-- RECORD SET start --
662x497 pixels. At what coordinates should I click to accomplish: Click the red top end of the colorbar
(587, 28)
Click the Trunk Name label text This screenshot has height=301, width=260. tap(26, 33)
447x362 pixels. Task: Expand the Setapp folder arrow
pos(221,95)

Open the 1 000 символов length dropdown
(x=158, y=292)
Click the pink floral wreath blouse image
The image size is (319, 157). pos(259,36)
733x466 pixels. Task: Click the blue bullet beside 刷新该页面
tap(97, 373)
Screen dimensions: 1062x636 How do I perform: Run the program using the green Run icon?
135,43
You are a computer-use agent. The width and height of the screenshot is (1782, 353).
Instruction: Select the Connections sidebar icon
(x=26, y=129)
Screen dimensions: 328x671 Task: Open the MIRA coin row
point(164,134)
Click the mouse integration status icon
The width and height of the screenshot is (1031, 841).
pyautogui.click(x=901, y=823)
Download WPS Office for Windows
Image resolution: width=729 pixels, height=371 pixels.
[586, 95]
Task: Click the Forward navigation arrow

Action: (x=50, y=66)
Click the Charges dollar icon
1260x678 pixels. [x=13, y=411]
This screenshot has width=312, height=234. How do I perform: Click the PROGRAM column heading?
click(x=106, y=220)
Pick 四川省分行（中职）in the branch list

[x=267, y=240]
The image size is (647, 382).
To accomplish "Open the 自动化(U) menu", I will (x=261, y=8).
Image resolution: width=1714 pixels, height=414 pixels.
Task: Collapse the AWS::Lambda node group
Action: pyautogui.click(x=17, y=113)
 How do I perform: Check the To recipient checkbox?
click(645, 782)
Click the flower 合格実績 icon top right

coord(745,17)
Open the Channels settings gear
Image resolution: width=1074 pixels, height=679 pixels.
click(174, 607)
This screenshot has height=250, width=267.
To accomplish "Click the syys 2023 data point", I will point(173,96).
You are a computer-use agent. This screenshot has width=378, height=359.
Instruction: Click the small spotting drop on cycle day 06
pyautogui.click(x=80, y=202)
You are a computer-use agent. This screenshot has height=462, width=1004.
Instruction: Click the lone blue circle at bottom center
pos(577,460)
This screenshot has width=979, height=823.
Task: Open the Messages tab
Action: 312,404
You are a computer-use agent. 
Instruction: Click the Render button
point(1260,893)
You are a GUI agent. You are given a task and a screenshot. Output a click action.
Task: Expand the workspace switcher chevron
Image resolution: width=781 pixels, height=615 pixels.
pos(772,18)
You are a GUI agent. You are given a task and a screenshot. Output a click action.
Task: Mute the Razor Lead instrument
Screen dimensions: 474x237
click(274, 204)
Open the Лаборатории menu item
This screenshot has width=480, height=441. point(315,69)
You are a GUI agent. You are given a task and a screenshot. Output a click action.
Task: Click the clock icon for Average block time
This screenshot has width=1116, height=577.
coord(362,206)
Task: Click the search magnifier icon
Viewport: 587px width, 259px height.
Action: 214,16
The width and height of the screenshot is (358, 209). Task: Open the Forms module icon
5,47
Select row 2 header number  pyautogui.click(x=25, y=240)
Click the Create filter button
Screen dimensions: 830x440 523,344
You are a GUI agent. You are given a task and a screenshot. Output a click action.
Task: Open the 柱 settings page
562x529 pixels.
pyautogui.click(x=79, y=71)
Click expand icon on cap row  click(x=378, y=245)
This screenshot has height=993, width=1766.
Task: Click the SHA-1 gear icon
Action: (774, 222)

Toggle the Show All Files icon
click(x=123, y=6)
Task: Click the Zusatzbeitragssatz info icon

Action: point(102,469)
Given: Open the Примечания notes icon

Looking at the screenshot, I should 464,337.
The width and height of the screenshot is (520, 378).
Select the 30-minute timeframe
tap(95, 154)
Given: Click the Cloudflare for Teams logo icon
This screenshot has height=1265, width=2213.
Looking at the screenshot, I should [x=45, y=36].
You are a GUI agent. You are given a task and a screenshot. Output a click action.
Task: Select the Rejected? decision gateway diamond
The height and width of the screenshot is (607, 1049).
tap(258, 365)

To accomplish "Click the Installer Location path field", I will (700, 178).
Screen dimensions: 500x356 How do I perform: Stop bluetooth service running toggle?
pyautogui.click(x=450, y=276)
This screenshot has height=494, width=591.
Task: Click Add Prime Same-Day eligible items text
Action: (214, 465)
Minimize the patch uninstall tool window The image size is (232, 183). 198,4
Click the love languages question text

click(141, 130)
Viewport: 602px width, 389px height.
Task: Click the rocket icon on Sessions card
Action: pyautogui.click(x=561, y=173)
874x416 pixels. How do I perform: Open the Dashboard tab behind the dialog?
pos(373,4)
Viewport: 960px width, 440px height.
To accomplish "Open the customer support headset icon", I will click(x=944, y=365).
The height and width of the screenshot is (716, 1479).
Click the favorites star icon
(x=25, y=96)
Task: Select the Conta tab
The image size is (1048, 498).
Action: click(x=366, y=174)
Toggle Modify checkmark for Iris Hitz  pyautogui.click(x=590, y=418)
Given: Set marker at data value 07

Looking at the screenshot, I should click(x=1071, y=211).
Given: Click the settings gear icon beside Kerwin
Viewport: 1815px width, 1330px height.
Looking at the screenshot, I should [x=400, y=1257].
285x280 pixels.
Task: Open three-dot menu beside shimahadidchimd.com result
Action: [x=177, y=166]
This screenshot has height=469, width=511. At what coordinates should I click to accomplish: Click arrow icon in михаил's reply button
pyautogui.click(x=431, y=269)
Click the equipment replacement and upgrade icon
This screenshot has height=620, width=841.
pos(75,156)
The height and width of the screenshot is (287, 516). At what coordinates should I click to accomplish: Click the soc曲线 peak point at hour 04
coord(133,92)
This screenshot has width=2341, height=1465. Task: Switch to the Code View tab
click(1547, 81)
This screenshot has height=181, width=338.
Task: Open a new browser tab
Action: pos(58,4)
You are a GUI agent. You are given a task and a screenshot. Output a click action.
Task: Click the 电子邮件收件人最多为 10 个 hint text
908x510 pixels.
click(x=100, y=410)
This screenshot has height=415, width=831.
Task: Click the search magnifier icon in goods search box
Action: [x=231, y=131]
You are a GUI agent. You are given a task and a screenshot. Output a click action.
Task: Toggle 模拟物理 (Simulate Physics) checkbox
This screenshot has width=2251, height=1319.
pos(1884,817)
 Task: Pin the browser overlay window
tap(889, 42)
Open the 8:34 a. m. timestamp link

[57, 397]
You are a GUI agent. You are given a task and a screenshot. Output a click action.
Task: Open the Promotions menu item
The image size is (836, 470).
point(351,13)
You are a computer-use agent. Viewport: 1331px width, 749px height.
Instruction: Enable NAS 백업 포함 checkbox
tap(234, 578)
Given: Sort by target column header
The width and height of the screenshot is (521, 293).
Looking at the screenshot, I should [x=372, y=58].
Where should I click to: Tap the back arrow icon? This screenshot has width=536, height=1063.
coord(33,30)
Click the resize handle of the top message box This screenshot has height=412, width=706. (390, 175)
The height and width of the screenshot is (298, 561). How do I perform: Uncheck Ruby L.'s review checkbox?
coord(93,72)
-- RECORD SET end --
## [WHAT IS ASKED]
Lay out every line of the rows above as a JSON list of strings, one string per line, with blank lines omitted.

## [PROBLEM SOLUTION]
[
  "662x497 pixels. At what coordinates should I click to accomplish: Click the red top end of the colorbar",
  "(587, 28)",
  "Click the Trunk Name label text This screenshot has height=301, width=260. tap(26, 33)",
  "447x362 pixels. Task: Expand the Setapp folder arrow",
  "pos(221,95)",
  "Open the 1 000 символов length dropdown",
  "(x=158, y=292)",
  "Click the pink floral wreath blouse image",
  "The image size is (319, 157). pos(259,36)",
  "733x466 pixels. Task: Click the blue bullet beside 刷新该页面",
  "tap(97, 373)",
  "Screen dimensions: 1062x636 How do I perform: Run the program using the green Run icon?",
  "135,43",
  "You are a computer-use agent. The width and height of the screenshot is (1782, 353).",
  "Instruction: Select the Connections sidebar icon",
  "(x=26, y=129)",
  "Screen dimensions: 328x671 Task: Open the MIRA coin row",
  "point(164,134)",
  "Click the mouse integration status icon",
  "The width and height of the screenshot is (1031, 841).",
  "pyautogui.click(x=901, y=823)",
  "Download WPS Office for Windows",
  "Image resolution: width=729 pixels, height=371 pixels.",
  "[586, 95]",
  "Task: Click the Forward navigation arrow",
  "Action: (x=50, y=66)",
  "Click the Charges dollar icon",
  "1260x678 pixels. [x=13, y=411]",
  "This screenshot has width=312, height=234. How do I perform: Click the PROGRAM column heading?",
  "click(x=106, y=220)",
  "Pick 四川省分行（中职）in the branch list",
  "[x=267, y=240]",
  "The image size is (647, 382).",
  "To accomplish \"Open the 自动化(U) menu\", I will (x=261, y=8).",
  "Image resolution: width=1714 pixels, height=414 pixels.",
  "Task: Collapse the AWS::Lambda node group",
  "Action: pyautogui.click(x=17, y=113)",
  " How do I perform: Check the To recipient checkbox?",
  "click(645, 782)",
  "Click the flower 合格実績 icon top right",
  "coord(745,17)",
  "Open the Channels settings gear",
  "Image resolution: width=1074 pixels, height=679 pixels.",
  "click(174, 607)",
  "This screenshot has height=250, width=267.",
  "To accomplish \"Click the syys 2023 data point\", I will point(173,96).",
  "You are a computer-use agent. This screenshot has width=378, height=359.",
  "Instruction: Click the small spotting drop on cycle day 06",
  "pyautogui.click(x=80, y=202)",
  "You are a computer-use agent. This screenshot has height=462, width=1004.",
  "Instruction: Click the lone blue circle at bottom center",
  "pos(577,460)",
  "This screenshot has width=979, height=823.",
  "Task: Open the Messages tab",
  "Action: 312,404",
  "You are a computer-use agent. ",
  "Instruction: Click the Render button",
  "point(1260,893)",
  "You are a GUI agent. You are given a task and a screenshot. Output a click action.",
  "Task: Expand the workspace switcher chevron",
  "Image resolution: width=781 pixels, height=615 pixels.",
  "pos(772,18)",
  "You are a GUI agent. You are given a task and a screenshot. Output a click action.",
  "Task: Mute the Razor Lead instrument",
  "Screen dimensions: 474x237",
  "click(274, 204)",
  "Open the Лаборатории menu item",
  "This screenshot has width=480, height=441. point(315,69)",
  "You are a GUI agent. You are given a task and a screenshot. Output a click action.",
  "Task: Click the clock icon for Average block time",
  "This screenshot has width=1116, height=577.",
  "coord(362,206)",
  "Task: Click the search magnifier icon",
  "Viewport: 587px width, 259px height.",
  "Action: 214,16",
  "The width and height of the screenshot is (358, 209). Task: Open the Forms module icon",
  "5,47",
  "Select row 2 header number  pyautogui.click(x=25, y=240)",
  "Click the Create filter button",
  "Screen dimensions: 830x440 523,344",
  "You are a GUI agent. You are given a task and a screenshot. Output a click action.",
  "Task: Open the 柱 settings page",
  "562x529 pixels.",
  "pyautogui.click(x=79, y=71)",
  "Click expand icon on cap row  click(x=378, y=245)",
  "This screenshot has height=993, width=1766.",
  "Task: Click the SHA-1 gear icon",
  "Action: (774, 222)",
  "Toggle the Show All Files icon",
  "click(x=123, y=6)",
  "Task: Click the Zusatzbeitragssatz info icon",
  "Action: point(102,469)",
  "Given: Open the Примечания notes icon",
  "Looking at the screenshot, I should 464,337.",
  "The width and height of the screenshot is (520, 378).",
  "Select the 30-minute timeframe",
  "tap(95, 154)",
  "Given: Click the Cloudflare for Teams logo icon",
  "This screenshot has height=1265, width=2213.",
  "Looking at the screenshot, I should [x=45, y=36].",
  "You are a GUI agent. You are given a task and a screenshot. Output a click action.",
  "Task: Select the Rejected? decision gateway diamond",
  "The height and width of the screenshot is (607, 1049).",
  "tap(258, 365)",
  "To accomplish \"Click the Installer Location path field\", I will (700, 178).",
  "Screen dimensions: 500x356 How do I perform: Stop bluetooth service running toggle?",
  "pyautogui.click(x=450, y=276)",
  "This screenshot has height=494, width=591.",
  "Task: Click Add Prime Same-Day eligible items text",
  "Action: (214, 465)",
  "Minimize the patch uninstall tool window The image size is (232, 183). 198,4",
  "Click the love languages question text",
  "click(141, 130)",
  "Viewport: 602px width, 389px height.",
  "Task: Click the rocket icon on Sessions card",
  "Action: pyautogui.click(x=561, y=173)",
  "874x416 pixels. How do I perform: Open the Dashboard tab behind the dialog?",
  "pos(373,4)",
  "Viewport: 960px width, 440px height.",
  "To accomplish \"Open the customer support headset icon\", I will click(x=944, y=365).",
  "The height and width of the screenshot is (716, 1479).",
  "Click the favorites star icon",
  "(x=25, y=96)",
  "Task: Select the Conta tab",
  "The image size is (1048, 498).",
  "Action: click(x=366, y=174)",
  "Toggle Modify checkmark for Iris Hitz  pyautogui.click(x=590, y=418)",
  "Given: Set marker at data value 07",
  "Looking at the screenshot, I should click(x=1071, y=211).",
  "Given: Click the settings gear icon beside Kerwin",
  "Viewport: 1815px width, 1330px height.",
  "Looking at the screenshot, I should [x=400, y=1257].",
  "285x280 pixels.",
  "Task: Open three-dot menu beside shimahadidchimd.com result",
  "Action: [x=177, y=166]",
  "This screenshot has height=469, width=511. At what coordinates should I click to accomplish: Click arrow icon in михаил's reply button",
  "pyautogui.click(x=431, y=269)",
  "Click the equipment replacement and upgrade icon",
  "This screenshot has height=620, width=841.",
  "pos(75,156)",
  "The height and width of the screenshot is (287, 516). At what coordinates should I click to accomplish: Click the soc曲线 peak point at hour 04",
  "coord(133,92)",
  "This screenshot has width=2341, height=1465. Task: Switch to the Code View tab",
  "click(1547, 81)",
  "This screenshot has height=181, width=338.",
  "Task: Open a new browser tab",
  "Action: pos(58,4)",
  "You are a GUI agent. You are given a task and a screenshot. Output a click action.",
  "Task: Click the 电子邮件收件人最多为 10 个 hint text",
  "908x510 pixels.",
  "click(x=100, y=410)",
  "This screenshot has height=415, width=831.",
  "Task: Click the search magnifier icon in goods search box",
  "Action: [x=231, y=131]",
  "You are a GUI agent. You are given a task and a screenshot. Output a click action.",
  "Task: Toggle 模拟物理 (Simulate Physics) checkbox",
  "This screenshot has width=2251, height=1319.",
  "pos(1884,817)",
  " Task: Pin the browser overlay window",
  "tap(889, 42)",
  "Open the 8:34 a. m. timestamp link",
  "[57, 397]",
  "You are a GUI agent. You are given a task and a screenshot. Output a click action.",
  "Task: Open the Promotions menu item",
  "The image size is (836, 470).",
  "point(351,13)",
  "You are a computer-use agent. Viewport: 1331px width, 749px height.",
  "Instruction: Enable NAS 백업 포함 checkbox",
  "tap(234, 578)",
  "Given: Sort by target column header",
  "The width and height of the screenshot is (521, 293).",
  "Looking at the screenshot, I should [x=372, y=58].",
  "Where should I click to: Tap the back arrow icon? This screenshot has width=536, height=1063.",
  "coord(33,30)",
  "Click the resize handle of the top message box This screenshot has height=412, width=706. (390, 175)",
  "The height and width of the screenshot is (298, 561). How do I perform: Uncheck Ruby L.'s review checkbox?",
  "coord(93,72)"
]